The compact’s focus on undergraduate enrollment and improved transparency for foreign funding may stem from a failure to understand the extent to which the influence of foreign students and scholars rather than financial incentives causes this problem. It is easy to confuse the direction of causation. Foreign countries are not bribing universities to adopt hostile postures toward American values. Instead, universities accept funding from foreign governments because a critical mass of people who run the universities are either foreign-born or acculturated in these globalized institutions and thus already antagonistic toward American interests. The amount of money generated by foreign students or gifts is just too small to exercise control over these incredibly wealthy institutions. But the number of foreign students, faculty, and leaders is large enough to have an enormous influence over organizational culture and priorities. Therefore, the compact, which focuses on only undergraduate enrollment and foreign government donations, fails to address the primary problem of foreign entanglements.
A Better Solution
Fortunately, these shortcomings can be remedied without great difficulty. The Supreme Court has held that the executive branch has “broad discretion to suspend the entry of aliens into the United States,” meaning the Trump administration is likely on firm legal footing when imposing a 15 percent cap on undergraduate enrollment.28 The administration should extend that cap to total enrollment as well.
The administration does not need to wait for Congress to pass new legislation, nor does it need to rely on voluntary cooperation with universities, as implied by the compact’s structure. Meanwhile, Congress should remove the exemption from the H-1B visa cap that universities enjoy. Indeed, legislation has already been introduced to do just that—but even if that legislation does not pass, the executive branch enjoys some discretion over this issue.29 The same possibility for legislative change and executive discretion exists for the waiver universities enjoy from the $100,000 fee now being charged for H-1B applications.
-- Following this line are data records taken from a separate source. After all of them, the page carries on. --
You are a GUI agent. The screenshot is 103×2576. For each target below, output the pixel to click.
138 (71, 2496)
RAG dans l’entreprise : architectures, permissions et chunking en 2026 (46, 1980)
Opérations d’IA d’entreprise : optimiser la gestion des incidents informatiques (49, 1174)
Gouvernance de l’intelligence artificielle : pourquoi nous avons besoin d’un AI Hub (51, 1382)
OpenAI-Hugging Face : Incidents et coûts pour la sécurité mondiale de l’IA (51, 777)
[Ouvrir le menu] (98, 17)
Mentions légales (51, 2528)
In addition to Congress and the president, state boards of higher education and legislatures could adopt versions of these policies for the public universities under their jurisdiction. There is no reason why Florida, for instance, could not require its public universities to cap foreign enrollments, limit hiring faculty and staff who require H-1B visas, and restrain foreign funding even more than the compact does. Moreover, because state laws are harder to repeal than executive branch decrees, they would be more durable than the compact.
Conclusion
As with all policymaking, these decisions require balancing competing interests. Foreign students and faculty can provide talent and improve the quality of American university education, and foreign funding can help US universities increase their revenues. But the current practices of enrolling rising shares of foreign students, hiring ever more foreign faculty, and accepting unlimited amounts of foreign funding pose real dangers to the American system of higher education.
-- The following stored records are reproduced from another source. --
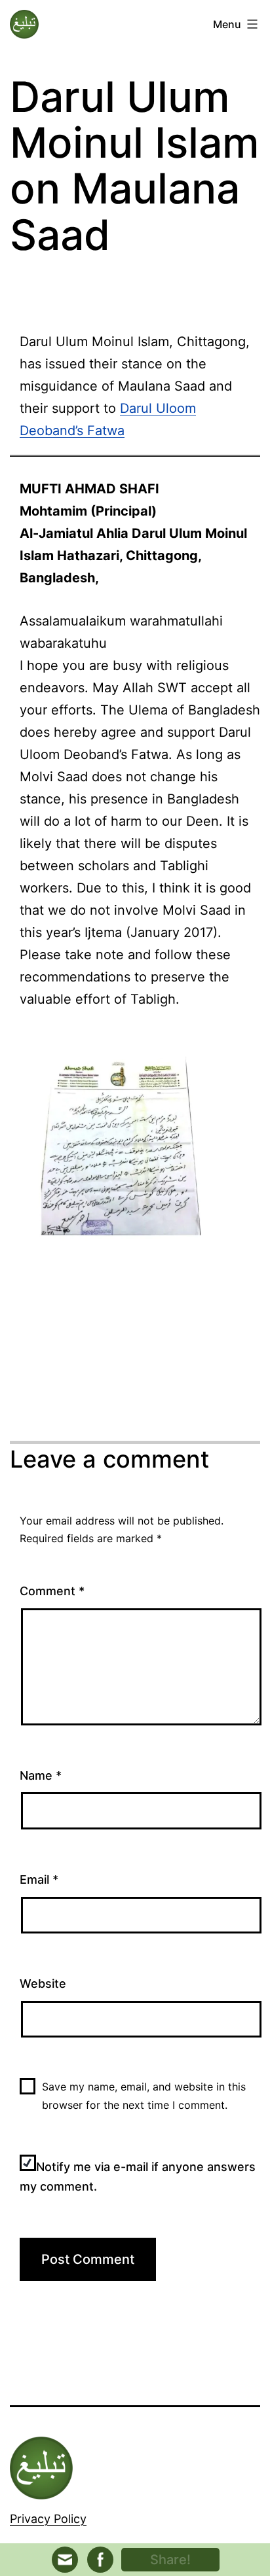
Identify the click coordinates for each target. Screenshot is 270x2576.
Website (43, 1983)
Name (41, 1775)
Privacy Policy (48, 2519)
The compact places reasonable limits on these practices. The administration could make these limits even stronger. And states could impose stricter limits if they are so inclined. These limits—which would return American universities to levels of foreign enrollment, hiring, and funding seen only a few decades ago, when those institutions were no less impressive than they are today—may preserve American interests while posing little risk to the quality of US universities.
About the Author
Jay P. Greene is the director of research at Do No Harm. Previously he served as distinguished professor and founding chair of the Department of Education Reform at the University of Arkansas.
Notes
- Vannevar Bush, Science: the Endless Frontier; A Report to the President(US Government Printing Office, 1945), https://www.pi.infn.it/~giorgio/INFN/3M/SciencetheEndlessFrontier.pdf.
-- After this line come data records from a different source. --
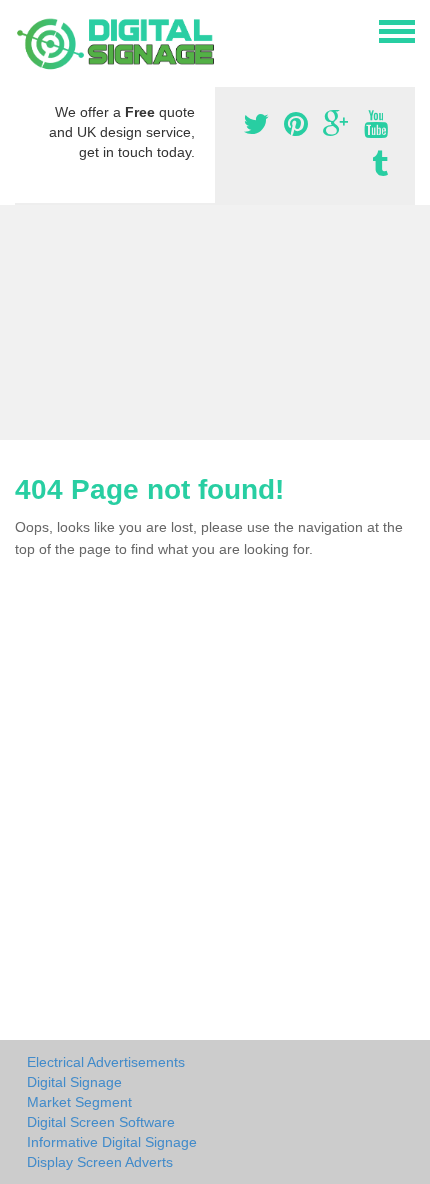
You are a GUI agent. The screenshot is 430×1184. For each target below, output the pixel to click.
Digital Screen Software (101, 1122)
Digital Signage (74, 1082)
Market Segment (79, 1102)
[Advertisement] (215, 322)
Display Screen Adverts (100, 1162)
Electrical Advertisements (106, 1062)
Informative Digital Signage (112, 1142)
- White House, Compact for Academic Excellence in Higher Education, Washington Examiner, 2025, https://www.washingtonexaminer.com/wp-content/uploads/2025/10/Compact-for-Academic-Excellence-in-Higher-Education-10.1.pdf.
- Chenyu Wang, “International Students Have Long Been a Policy Tool for U.S. Leaders,” The Washington Post, July 10, 2020, https://www.washingtonpost.com/outlook/2020/07/10/international-students-have-long-been-policy-tool-us-leaders/.
- Daniel Krcmaric and Thomas Gift, “Say You’re Leading a Country. Does Having a Western Education Matter?,” The Washington Post, November 13, 2015, https://www.washingtonpost.com/news/monkey-cage/wp/2015/11/13/say-youre-leading-a-country-does-a-western-education-matter/.
- Open Doors, “Enrollment Trends,” 2024, https://opendoorsdata.org/data/international-students/enrollment-trends/.
- Jay P. Greene, “Educate Americans First,” Tablet, September 16, 2024, https://www.tabletmag.com/sections/news/articles/educate-americans-first-universities-foreign-students.
- Open Doors, “All Places of Origin,” 2024, https://opendoorsdata.org/data/international-students/all-places-of-origin/.
- Open Doors, “Academic Level and Places of Origin,” 2024, https://opendoorsdata.org/data/international-students/academic-level-and-places-of-origin/.
- See, for instance, Garret Molloy and Elsa Johnson, “Uncovering Chinese Academic Espionage at Stanford,” The Stanford Review, May 7, 2025, https://stanfordreview.org/investigation-uncovering-chinese-academic-espionage-at-stanford/.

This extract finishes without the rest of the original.